Exercise aim:
What does the data read, word for word, from the line containing "Screen dimensions: 1456x816" through its final line? Give those lines only.

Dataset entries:
============================================================

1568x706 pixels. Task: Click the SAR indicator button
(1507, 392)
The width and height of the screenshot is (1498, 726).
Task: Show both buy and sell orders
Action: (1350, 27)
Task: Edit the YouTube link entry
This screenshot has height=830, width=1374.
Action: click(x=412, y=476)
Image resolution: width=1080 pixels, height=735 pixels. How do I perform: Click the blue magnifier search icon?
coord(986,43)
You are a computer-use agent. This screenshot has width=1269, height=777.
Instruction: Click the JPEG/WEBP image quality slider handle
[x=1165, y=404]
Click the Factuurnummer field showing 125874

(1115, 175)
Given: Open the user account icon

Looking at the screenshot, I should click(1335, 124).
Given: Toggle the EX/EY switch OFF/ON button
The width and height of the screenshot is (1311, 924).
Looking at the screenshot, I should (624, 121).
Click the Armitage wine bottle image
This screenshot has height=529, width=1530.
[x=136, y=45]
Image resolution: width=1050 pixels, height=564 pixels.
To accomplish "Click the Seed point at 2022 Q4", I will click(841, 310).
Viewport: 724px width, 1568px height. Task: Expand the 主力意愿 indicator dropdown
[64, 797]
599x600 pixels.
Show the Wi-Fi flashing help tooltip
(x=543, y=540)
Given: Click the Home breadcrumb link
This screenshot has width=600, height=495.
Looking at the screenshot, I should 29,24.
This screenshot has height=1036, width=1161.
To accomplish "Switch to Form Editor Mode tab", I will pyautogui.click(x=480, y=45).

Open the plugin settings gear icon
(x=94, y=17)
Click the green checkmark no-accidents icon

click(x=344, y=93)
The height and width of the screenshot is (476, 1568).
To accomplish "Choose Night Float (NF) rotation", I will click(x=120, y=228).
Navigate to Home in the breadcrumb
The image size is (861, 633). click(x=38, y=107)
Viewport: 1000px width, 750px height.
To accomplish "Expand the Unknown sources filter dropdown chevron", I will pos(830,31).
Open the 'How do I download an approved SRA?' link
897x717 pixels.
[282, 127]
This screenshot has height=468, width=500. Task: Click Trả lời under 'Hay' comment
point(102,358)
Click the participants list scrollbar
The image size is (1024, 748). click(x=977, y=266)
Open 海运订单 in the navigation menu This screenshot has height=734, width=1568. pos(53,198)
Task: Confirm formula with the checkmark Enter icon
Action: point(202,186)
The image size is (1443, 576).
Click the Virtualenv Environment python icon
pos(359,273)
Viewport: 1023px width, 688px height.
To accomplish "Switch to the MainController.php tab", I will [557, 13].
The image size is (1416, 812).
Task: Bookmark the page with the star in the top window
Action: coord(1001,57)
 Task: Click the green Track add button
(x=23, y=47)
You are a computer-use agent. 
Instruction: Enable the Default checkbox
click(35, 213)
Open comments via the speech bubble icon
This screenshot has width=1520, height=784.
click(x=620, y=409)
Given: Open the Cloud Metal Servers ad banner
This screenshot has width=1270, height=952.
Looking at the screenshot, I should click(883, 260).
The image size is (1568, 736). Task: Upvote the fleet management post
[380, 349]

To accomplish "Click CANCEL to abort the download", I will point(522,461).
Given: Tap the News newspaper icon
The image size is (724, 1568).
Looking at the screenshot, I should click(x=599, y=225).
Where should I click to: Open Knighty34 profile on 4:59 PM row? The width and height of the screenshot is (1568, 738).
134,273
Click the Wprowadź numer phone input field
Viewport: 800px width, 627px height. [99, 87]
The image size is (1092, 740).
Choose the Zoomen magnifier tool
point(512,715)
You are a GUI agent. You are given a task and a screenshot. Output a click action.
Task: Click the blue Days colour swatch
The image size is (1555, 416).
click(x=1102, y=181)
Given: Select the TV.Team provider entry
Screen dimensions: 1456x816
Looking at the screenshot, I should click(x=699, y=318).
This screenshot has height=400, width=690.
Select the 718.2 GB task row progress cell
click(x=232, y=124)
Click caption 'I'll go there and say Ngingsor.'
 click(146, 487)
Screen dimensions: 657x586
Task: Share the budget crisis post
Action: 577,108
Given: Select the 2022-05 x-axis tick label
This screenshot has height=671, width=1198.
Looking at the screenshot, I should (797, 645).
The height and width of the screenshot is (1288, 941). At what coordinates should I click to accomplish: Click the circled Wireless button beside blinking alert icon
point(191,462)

============================================================

Reply to the task:
Screen dimensions: 1456x816
Looking at the screenshot, I should click(x=699, y=318).
This screenshot has height=400, width=690.
Select the 718.2 GB task row progress cell
click(x=232, y=124)
Click caption 'I'll go there and say Ngingsor.'
 click(146, 487)
Screen dimensions: 657x586
Task: Share the budget crisis post
Action: 577,108
Given: Select the 2022-05 x-axis tick label
This screenshot has height=671, width=1198.
Looking at the screenshot, I should (797, 645).
The height and width of the screenshot is (1288, 941). At what coordinates should I click to accomplish: Click the circled Wireless button beside blinking alert icon
point(191,462)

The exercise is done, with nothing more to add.